There are several ways this reporting could leave gaps in our safety processes. OSHA recordable cases are not compared consistently. For example, one dose of a prescription pain medicine is an OSHA recordable injury, as is a fractured femur. Many believe severity should be factored in by the evaluator, because on the surface, reviewing rates alone might not give the clearest picture. A company with a 2.0 RIR is not necessarily less safe than a company with a 1.0 RIR. And a company with a zero RIR could have achieved that rating as a function of aggressive case management or, as stated earlier, simply luck.

Another outcome is the temptation to focus on the numbers and place emphasis on case management as the driver in achieving safety performance. When monetary bonuses and promotions are tied to OSHA rates, employees could be hesitant to report injuries, either intentionally or unintentionally. In fact, the writers of the A3 Report stated, “The reliability of OSHA incidence rates is solely dependent on judicious reporting by the employer.” Moreover, the original author of the OSHA Blue Book, Steve Newell, who is now a principal with Mercer ORC Networks, has warned the OSHA rates were never intended to be used as a basis for qualification. In a presentation at the 2012 Southern Company Contractor Safety Forum he discussed and warned of the “collective misuse of OSHA data as the primary metric for driving and assessing safety performance.”

Dan Petersen, who was one of the nation’s leading safety consultants, often talked about measuring safety performance in terms of what we “don’t want to see happen.” Instead, he suggested measuring what we “want to see happen.” Many organizations are looking at leading indicators, or activities that can set the stage for good safety results. Trade groups like the Construction Users Roundtable (CURT) and the Construction Industry Institute (CII) are working to provide members with tools and measures to permeate the incident chain and, ultimately, get to the precursors that lead to incidents.
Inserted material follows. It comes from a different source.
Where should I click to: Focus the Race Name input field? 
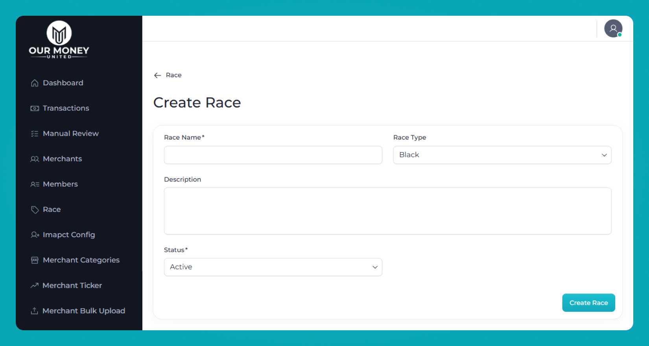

Achieving safety milestones means looking beyond the latest OSHA rate and comparing that with goals or targets — or even achieving zero. When safety leaders set goals to achieve zero incidents, it is important to be clear with those expectations. Should employees focus on zero OSHA cases, doctor/worker compensation cases, first aids or incidents? I suggest we achieve all of those. SafeMap CEO Corrie Pitzer gave a keynote address to Southern Company safety leaders where he challenged the audience with this thought: “When we become leaders of safety, we don’t think in numbers; we think with our hearts.”
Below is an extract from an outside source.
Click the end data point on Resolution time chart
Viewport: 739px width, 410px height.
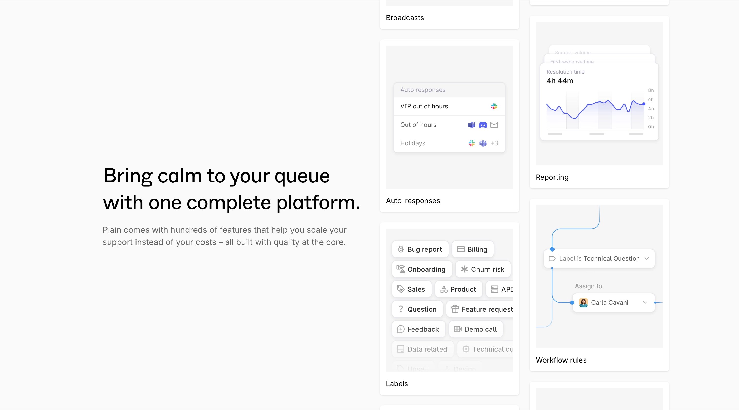point(644,104)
In his work, “Pre-Accident Investigations — An Introduction to Organizational Safety,” human performance guru Dr. Todd Conklin remarks that safety is not the absence of incidents; safety is the presence of defenses. We have to think outside the box in terms of achieving zero safety incidents, particularly with regard to OSHA rates. As safety leaders, we need to be compelled to think about how we are managing safety processes and truly taking care of our employees.

Bob Fitzgerald serves as Manager – Project Safety and Health, Engineering and Construction Services for Southern Company located in Birmingham, Alabama, and is an active member of CII’s Safety Community of Practice.